Web Components
- The Standard Component Model
Web Components is a set of features that provides a standard component model for the Web, allowing individual HTML elements to be encapsulated and interoperated.
Web Components is based on four main specifications:
- Custom Element: The Custom Elements specification provides the basis for designing and using new types of DOM elements.
- Shadow DOM: The Shadow DOM specification defines how to use encapsulated styles and markup in Web Components.
- ES Module: The ES Modules specification defines the inclusion and reuse of JS documents in a standards-based, modular, and performant manner.
- Web Template: The HTML Template Elements specification defines how to declare fragments of markup that are not used at page load time but can be instantiated later at runtime.
- The Purpose of Web Components
Web components are a way to create encapsulated, single-responsibility blocks of code that can be reused on any page. Web components are a set of web platform APIs that allow you to create new custom, reusable, encapsulated HTML markup for use in web pages and web applications. Custom components and widgets are built on the Web components standard, work across modern browsers, and work with any JavaScript library or framework that supports HTML.
Web components are based on existing web standards. Support for web components is currently being added to the HTML and DOM specifications, allowing web developers to easily extend HTML with new elements with encapsulated styles and custom behavior.
Consider the HTML <video> tag. Given a URL, viewers can use controls such as play, pause, rewind, fast forward, and adjust volume.
Styling and functionality are provided, but you can modify them using various properties and JavaScript API calls. Any number of <video> elements can be placed inside other tags, they will not conflict.
What if you need your own custom functionality? For example, an element that shows the word count of the page? No HTML <wordcount> tag (yet).
Frameworks such as React and Vue.js allow developers to create web components where content, styling, and functionality can be defined in a single JavaScript file. These solve many complex programming problems, but keep in mind:
- You have to learn how to use the framework and update your code as it evolves.
- Components written for one framework are rarely compatible with another.

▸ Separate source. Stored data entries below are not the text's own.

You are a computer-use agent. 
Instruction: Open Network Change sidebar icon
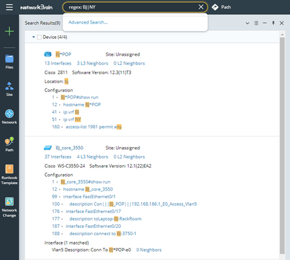tap(9, 207)
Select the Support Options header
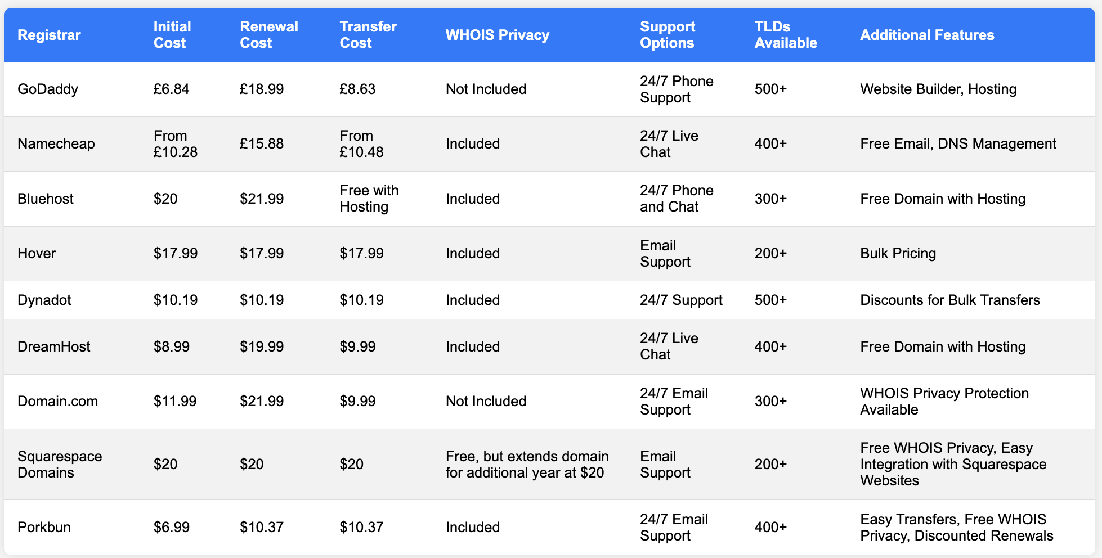 pyautogui.click(x=668, y=35)

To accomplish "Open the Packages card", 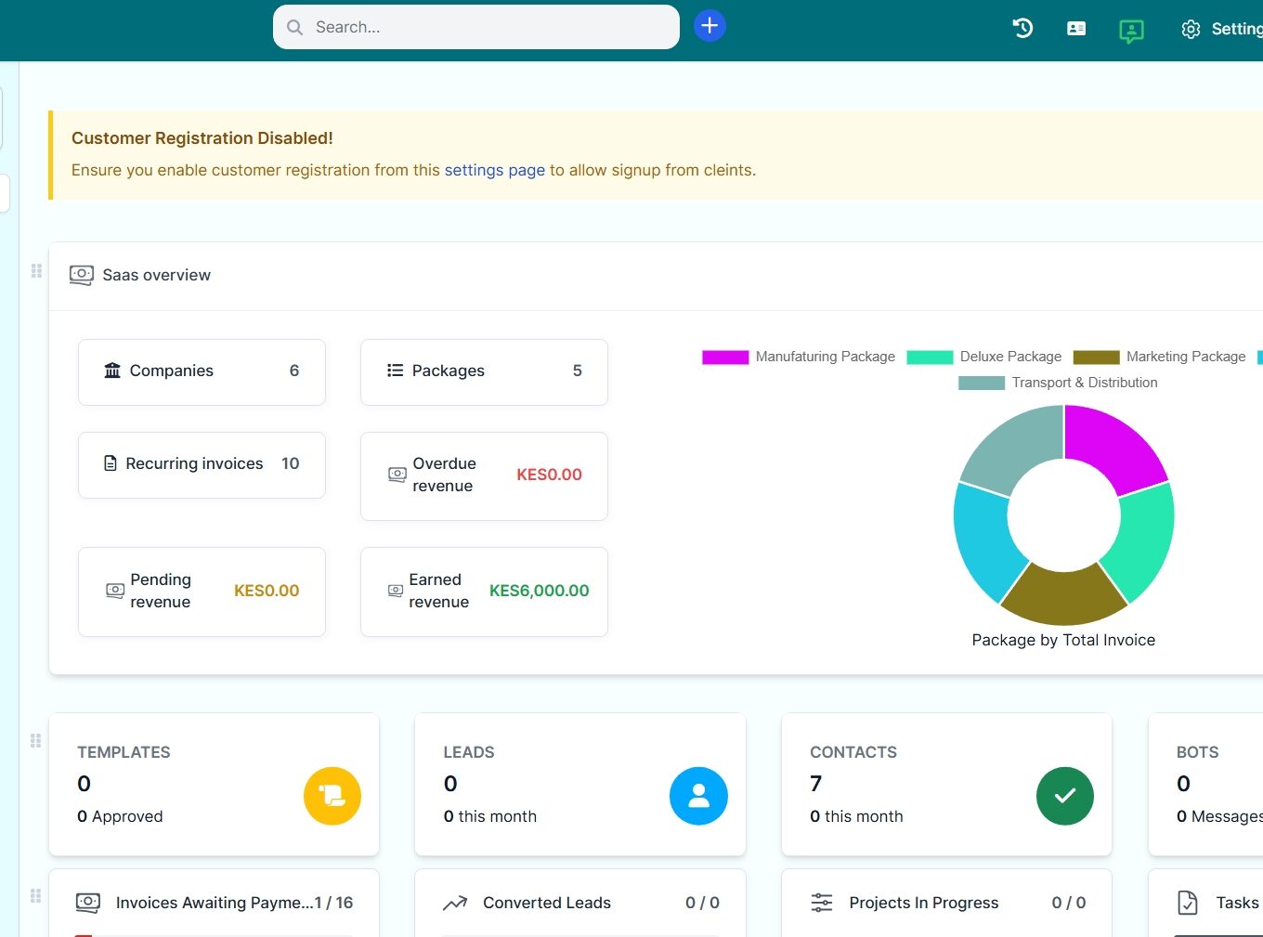I will 484,371.
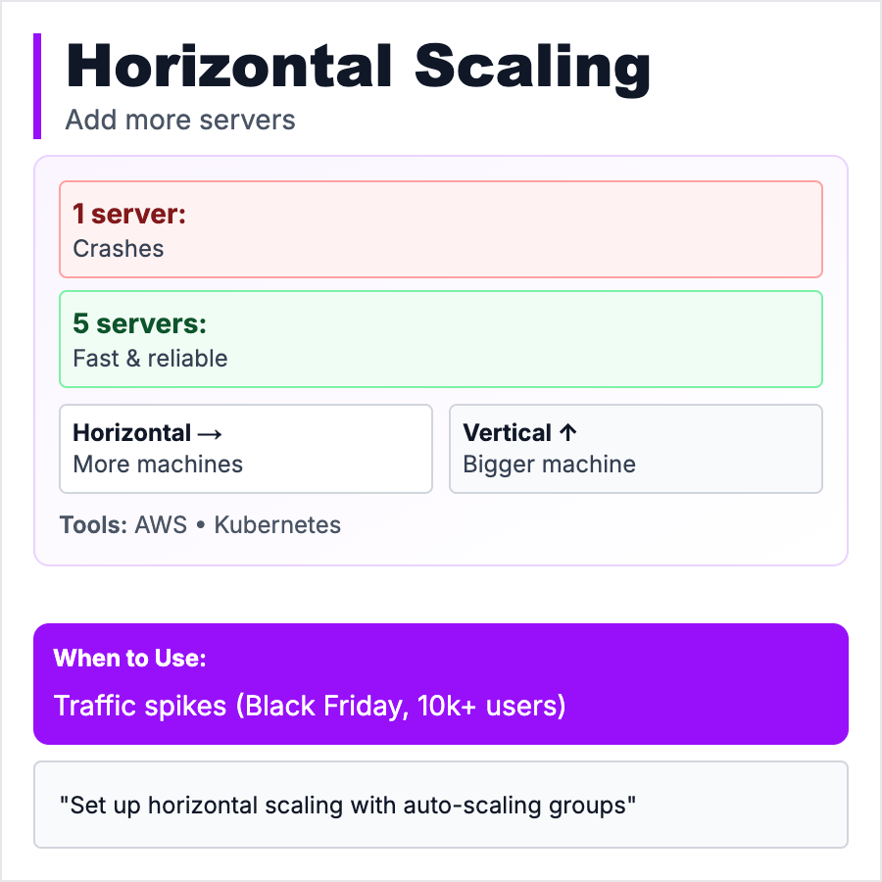Click the purple accent bar beside title

click(x=37, y=86)
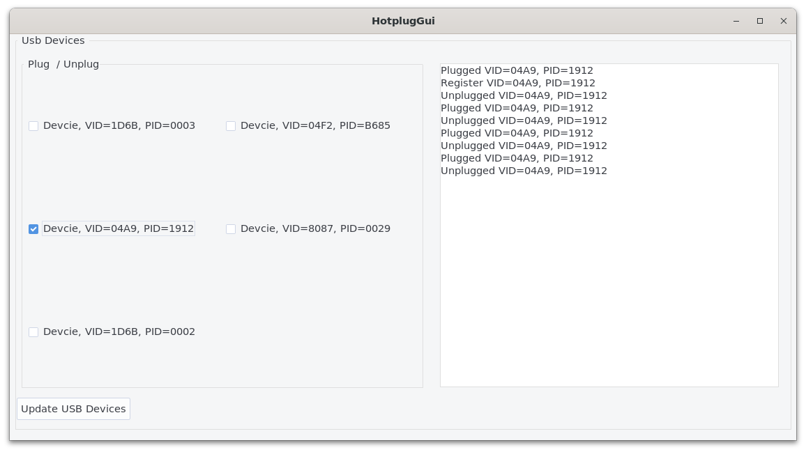This screenshot has height=452, width=806.
Task: Enable device VID=1D6B, PID=0003 checkbox
Action: coord(33,126)
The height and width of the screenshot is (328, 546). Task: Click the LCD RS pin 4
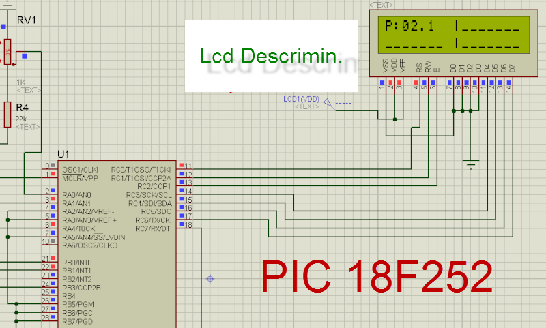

- Frameworks rise and fall in popularity. You become dependent on the whims and priorities of the development team and users.
- Standard web components can add browser features (such as Shadow DOM) that are difficult to achieve with JavaScript alone.
Fortunately, popular concepts introduced in libraries and frameworks often find their way into web standards. It took a while, but the web components are here.
Applying modular concepts to a single programming language is simple, but web development requires a combination of technologies.
- Libraries for Building Web Components
Many libraries already exist to make building web components easier. The library section of the site has more details, but you can try the following:
- Hybrids is a UI library for creating web components with a simple and functional API.
- LitElement uses lit-html to render into the element's Shadow DOM and adds an API to help manage element properties and attributes.
- Polymer provides a set of functions for creating custom elements.
- Slim.js is an open source lightweight web component library that uses es6 native class inheritance to provide data binding and extension capabilities for components.
- Stencil is an open source compiler that generates standards-compliant web components.